Rows on finding words and elements
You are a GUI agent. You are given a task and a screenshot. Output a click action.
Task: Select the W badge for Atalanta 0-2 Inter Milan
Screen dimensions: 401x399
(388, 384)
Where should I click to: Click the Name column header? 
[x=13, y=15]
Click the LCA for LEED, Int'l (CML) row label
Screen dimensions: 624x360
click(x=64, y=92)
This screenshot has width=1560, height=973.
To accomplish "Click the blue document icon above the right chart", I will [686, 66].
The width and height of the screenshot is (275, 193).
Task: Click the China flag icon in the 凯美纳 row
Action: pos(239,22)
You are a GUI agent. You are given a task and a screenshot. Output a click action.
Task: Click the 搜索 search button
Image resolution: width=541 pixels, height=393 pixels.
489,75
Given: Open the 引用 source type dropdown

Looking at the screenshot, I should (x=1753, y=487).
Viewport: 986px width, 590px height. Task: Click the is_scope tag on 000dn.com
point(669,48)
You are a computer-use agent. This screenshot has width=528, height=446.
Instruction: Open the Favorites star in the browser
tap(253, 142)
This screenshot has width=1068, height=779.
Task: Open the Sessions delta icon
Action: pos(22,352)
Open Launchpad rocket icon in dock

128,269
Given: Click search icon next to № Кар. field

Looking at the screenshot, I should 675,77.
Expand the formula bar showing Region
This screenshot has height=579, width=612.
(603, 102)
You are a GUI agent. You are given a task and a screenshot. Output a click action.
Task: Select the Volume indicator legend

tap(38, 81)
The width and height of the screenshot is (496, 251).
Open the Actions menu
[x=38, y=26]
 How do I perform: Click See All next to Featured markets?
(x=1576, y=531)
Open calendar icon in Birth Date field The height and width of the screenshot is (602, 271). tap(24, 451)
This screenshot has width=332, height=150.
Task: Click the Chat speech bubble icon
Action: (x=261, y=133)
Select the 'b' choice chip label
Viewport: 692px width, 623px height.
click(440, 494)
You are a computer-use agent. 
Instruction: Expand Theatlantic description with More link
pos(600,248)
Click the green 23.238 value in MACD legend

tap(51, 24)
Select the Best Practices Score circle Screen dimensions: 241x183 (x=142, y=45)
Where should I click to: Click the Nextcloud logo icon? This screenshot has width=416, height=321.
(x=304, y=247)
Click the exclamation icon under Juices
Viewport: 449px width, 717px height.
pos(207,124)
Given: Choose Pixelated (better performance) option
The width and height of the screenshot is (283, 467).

> _THE EXERCISE_
Rewrite the lines as a numbered list, starting with the line that contains "Where should I click to: Click the Nextcloud" and going on through the last of the rows, leaving out any blank lines.

> _PROBLEM SOLUTION_
1. Where should I click to: Click the Nextcloud logo icon? This screenshot has width=416, height=321.
2. (x=304, y=247)
3. Click the exclamation icon under Juices
4. Viewport: 449px width, 717px height.
5. pos(207,124)
6. Given: Choose Pixelated (better performance) option
7. The width and height of the screenshot is (283, 467).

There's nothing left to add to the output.